Examples incllude the following:
Of the 16 reports that involved a potential exposure to viruses or bacteria, three workers were bitten or scratched by an animal, two were pricked by a needle and three were splashed by contaminated liquids.What this demonstrates all too vividly is that when working with live animals the protective, high-containment suits are inadequate to prevent infectious exposures via bites and scratches. Stuff happens, and workers are not always prepared with respiratory and eye protection for splashes or simply inhaling the bugs they study. Work-related infections are sometimes not diagnosed early enough to prevent exposure to the surrounding community.
Three workers each filed a report for a Feb. 9 incident involving a mouse that had been exposed to Yersinia pestis, the bacterium that causes the plague. One worker was weighing the mouse's spleen and dropped the petri dish containing the possibly infected organ. None of the three workers was wearing any respiratory protection, so they were put on antibiotics until the spleen tested negative for Yersinia pestis. After this accident, USAMRIID decided workers would weigh tissue in snap-cap vials instead of petri dishes.
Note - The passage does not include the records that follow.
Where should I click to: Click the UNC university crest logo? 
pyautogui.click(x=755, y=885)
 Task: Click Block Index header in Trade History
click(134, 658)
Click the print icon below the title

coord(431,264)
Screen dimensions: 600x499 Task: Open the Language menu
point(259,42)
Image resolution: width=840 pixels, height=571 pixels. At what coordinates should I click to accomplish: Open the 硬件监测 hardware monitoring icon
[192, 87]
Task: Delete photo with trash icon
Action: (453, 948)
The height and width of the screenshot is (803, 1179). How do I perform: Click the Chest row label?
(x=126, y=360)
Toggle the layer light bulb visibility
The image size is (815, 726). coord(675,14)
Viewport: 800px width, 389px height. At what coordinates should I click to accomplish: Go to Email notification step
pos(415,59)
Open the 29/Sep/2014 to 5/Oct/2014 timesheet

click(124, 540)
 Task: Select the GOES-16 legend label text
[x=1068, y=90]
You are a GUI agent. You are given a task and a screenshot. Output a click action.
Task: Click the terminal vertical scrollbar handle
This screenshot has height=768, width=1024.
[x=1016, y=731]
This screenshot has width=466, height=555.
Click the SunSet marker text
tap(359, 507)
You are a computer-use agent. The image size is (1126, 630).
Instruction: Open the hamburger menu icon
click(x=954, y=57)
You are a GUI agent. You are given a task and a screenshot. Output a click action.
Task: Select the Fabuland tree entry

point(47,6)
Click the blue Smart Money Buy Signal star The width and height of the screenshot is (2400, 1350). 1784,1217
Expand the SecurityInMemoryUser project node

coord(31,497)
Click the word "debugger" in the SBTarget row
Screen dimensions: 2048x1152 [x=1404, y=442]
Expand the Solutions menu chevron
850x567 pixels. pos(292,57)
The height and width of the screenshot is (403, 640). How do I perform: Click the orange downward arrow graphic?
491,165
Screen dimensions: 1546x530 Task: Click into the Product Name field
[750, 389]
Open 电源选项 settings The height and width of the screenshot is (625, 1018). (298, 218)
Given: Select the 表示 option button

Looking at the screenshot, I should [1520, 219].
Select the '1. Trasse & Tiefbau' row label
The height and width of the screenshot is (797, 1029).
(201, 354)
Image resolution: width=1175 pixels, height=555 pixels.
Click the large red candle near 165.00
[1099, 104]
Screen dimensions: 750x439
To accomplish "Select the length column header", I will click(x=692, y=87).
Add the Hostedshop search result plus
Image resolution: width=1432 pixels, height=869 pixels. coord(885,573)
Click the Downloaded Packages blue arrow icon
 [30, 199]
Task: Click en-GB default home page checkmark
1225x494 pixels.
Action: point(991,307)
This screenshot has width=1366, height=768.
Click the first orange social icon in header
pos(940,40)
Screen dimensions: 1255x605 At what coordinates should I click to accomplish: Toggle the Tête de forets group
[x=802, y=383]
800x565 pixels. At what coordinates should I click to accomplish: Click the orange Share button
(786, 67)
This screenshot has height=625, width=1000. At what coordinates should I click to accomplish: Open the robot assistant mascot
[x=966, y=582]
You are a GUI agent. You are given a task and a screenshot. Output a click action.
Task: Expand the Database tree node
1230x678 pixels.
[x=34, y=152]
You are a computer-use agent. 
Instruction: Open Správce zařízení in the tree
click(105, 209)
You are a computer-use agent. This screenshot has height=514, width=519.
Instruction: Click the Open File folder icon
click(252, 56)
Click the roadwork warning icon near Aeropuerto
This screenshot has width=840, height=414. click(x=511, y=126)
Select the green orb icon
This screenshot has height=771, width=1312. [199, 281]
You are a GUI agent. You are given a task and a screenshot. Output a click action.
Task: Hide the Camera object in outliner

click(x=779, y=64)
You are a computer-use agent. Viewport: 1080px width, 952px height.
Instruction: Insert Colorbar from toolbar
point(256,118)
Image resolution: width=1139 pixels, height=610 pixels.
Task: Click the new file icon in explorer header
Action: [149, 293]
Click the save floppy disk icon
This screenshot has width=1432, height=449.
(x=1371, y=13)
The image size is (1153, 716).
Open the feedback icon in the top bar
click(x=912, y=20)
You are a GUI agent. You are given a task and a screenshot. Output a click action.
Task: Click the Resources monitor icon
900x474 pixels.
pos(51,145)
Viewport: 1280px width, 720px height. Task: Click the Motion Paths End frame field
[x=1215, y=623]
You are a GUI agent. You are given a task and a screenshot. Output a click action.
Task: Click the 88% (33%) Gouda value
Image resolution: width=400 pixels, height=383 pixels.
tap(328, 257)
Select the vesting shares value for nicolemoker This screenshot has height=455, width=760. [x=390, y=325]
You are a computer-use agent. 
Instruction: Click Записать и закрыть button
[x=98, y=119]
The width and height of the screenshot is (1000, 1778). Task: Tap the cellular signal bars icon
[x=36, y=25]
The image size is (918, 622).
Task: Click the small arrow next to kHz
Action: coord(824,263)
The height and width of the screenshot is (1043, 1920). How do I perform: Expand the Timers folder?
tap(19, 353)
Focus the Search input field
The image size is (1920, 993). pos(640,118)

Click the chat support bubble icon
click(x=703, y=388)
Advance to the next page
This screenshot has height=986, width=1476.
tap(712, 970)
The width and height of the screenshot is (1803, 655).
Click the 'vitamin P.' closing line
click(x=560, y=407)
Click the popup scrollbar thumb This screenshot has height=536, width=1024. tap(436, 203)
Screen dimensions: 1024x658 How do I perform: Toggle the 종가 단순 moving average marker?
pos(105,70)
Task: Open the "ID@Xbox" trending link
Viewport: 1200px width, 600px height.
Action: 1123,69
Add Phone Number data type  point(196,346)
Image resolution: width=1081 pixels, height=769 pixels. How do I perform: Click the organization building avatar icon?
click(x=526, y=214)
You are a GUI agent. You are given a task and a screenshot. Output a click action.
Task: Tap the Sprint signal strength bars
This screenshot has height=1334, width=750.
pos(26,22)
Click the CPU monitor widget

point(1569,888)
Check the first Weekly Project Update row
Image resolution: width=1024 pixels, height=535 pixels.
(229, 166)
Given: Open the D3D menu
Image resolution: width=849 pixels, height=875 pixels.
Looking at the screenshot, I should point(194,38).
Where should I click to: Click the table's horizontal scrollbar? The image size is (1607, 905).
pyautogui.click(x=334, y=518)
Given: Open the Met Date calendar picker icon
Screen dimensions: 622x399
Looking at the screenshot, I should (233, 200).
Last June, a lab technician working with a primate infected with the Ebola-Zaire virus noticed a 1-centimeter tear in the right index finger of the worker's protective blue suit. The inner glove had not been punctured, and the technician's finger had no breaks in the skin, so the incident was deemed to have "negligible risk of disease."
The NY Times looked at the safety issue over the entire industry, in "Safety Rules Can't Keep UP With Biotech Industry:
One study, reviewing incidents discussed in scientific journals from 1979 to 2004, counted 1,448 symptom-causing infections in biolabs, resulting in 36 deaths. About half the infections were in diagnostic laboratories, where patient blood or tissue samples are analyzed, and half in research laboratories.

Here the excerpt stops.